Bass Strait to Plate does use trawler-caught fish, but Elleway says it's from a "highly managed fishery with constant stock monitoring". And bycatch, she says, has been hugely reduced in recent years because of better technology such as radar imaging. "It's just problematic in terms of scooping up low-value fish that we don't want to eat," she says. She knows more than most what a precious resource seafood is, and is working to reduce any wastage and find good uses for bycatch. "We need to get better at utilising the resource, and that's one of the reasons we are working on developing fish fertiliser and ... fish stock [from the bycatch] so that the whole of the resource is being used."

Elleway says her fish - blue-eyed dory, trevalla and flathead - come from highly regulated Australian fisheries and have been chosen specifically because they are not on any environmental watch list and are good cooking fish. "That's a very deliberate choice.
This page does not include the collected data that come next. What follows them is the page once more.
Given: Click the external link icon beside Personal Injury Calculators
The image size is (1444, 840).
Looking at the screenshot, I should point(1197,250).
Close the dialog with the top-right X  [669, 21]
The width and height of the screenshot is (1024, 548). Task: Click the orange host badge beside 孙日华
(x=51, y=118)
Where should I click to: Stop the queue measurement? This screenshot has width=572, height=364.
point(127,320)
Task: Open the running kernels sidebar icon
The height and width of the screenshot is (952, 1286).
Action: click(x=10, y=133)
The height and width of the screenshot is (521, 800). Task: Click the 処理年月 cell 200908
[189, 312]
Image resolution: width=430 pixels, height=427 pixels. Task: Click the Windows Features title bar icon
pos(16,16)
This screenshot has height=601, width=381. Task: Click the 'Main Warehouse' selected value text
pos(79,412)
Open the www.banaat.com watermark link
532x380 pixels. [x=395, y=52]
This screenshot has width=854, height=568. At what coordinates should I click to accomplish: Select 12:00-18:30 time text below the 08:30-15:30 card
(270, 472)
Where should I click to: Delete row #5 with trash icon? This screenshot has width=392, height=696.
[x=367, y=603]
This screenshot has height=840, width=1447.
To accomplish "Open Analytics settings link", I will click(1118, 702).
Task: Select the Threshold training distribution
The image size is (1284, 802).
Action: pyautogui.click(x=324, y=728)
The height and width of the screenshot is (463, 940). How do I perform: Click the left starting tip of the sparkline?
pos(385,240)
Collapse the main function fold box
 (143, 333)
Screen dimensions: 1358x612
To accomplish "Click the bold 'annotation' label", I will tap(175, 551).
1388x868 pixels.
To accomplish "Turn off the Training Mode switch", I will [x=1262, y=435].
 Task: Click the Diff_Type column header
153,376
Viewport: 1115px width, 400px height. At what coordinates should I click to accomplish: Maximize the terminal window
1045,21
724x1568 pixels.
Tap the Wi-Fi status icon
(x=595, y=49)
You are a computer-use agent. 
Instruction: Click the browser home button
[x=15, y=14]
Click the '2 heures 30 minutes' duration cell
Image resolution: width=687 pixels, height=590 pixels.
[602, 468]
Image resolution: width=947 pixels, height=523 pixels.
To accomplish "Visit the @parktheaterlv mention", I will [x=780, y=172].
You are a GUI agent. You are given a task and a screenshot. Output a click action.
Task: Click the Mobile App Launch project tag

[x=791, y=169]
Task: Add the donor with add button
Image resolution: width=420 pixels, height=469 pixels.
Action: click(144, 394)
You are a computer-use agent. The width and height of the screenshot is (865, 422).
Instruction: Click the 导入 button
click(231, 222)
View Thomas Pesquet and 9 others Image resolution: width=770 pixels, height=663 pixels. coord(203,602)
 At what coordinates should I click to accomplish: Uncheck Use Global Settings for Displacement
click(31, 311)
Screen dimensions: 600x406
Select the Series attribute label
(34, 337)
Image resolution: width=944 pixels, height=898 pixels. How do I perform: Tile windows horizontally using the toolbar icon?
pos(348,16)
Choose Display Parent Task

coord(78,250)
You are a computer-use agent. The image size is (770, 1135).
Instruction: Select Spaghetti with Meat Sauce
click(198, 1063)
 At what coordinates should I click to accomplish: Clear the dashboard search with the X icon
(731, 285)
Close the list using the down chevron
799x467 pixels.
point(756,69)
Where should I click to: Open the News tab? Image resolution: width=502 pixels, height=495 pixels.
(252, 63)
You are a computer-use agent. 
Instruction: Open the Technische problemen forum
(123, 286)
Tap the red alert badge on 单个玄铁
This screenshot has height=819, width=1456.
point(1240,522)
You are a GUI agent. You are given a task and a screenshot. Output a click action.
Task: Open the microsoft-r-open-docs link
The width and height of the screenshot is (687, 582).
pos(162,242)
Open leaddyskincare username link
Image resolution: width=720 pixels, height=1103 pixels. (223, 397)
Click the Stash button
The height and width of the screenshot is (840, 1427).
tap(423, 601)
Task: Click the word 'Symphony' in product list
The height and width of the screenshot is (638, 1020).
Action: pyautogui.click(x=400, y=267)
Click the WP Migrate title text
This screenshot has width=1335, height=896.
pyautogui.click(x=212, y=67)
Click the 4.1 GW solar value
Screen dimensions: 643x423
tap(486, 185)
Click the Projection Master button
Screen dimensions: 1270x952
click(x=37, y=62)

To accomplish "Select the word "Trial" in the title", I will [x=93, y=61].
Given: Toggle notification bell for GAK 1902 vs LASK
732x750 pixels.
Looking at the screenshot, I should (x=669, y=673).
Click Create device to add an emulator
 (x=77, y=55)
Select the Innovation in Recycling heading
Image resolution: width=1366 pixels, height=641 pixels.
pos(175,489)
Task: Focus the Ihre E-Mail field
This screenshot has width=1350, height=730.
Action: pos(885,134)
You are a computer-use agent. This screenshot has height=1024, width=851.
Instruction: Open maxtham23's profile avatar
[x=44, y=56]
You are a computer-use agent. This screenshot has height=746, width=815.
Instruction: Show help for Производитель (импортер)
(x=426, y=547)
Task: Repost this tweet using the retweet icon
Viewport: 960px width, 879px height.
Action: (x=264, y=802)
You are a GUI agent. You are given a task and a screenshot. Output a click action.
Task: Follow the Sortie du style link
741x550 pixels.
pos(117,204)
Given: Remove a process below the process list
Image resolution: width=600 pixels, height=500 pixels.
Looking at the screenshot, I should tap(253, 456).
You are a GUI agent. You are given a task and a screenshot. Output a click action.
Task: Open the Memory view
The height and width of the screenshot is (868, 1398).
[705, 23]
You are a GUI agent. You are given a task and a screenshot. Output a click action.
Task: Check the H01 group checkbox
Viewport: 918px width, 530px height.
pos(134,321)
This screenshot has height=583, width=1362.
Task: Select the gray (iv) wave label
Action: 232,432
A lot of feedback that I got from potential consumers was, 'I really want to eat more fish, but I just don't know about fish, I'm not informed about fish, and I walk into a fish shop and I just don't know which is good fish and what I should get'." she says. "Those three fish types are chosen because they are very good fish - they are not at all fishy and they are firm, white-fleshed fish, they are not on anyone's watch list for being unsustainably managed or caught."

Using her family's fish-processing facilities in Portland, Victoria, the fish are filleted and prepared at the dockside, she says, and then snap-frozen within a few hours to preserve freshness. They're shipped to Canberra and can be defrosted and cooked as fresh fish. She acknowledges that freezing fish doesn't immediately sound like the best way to keep it. "Fish does have a very delicate flesh, and that's why it's so critical that it's snap-frozen immediately so it hasn't even begun the degradation process," she says.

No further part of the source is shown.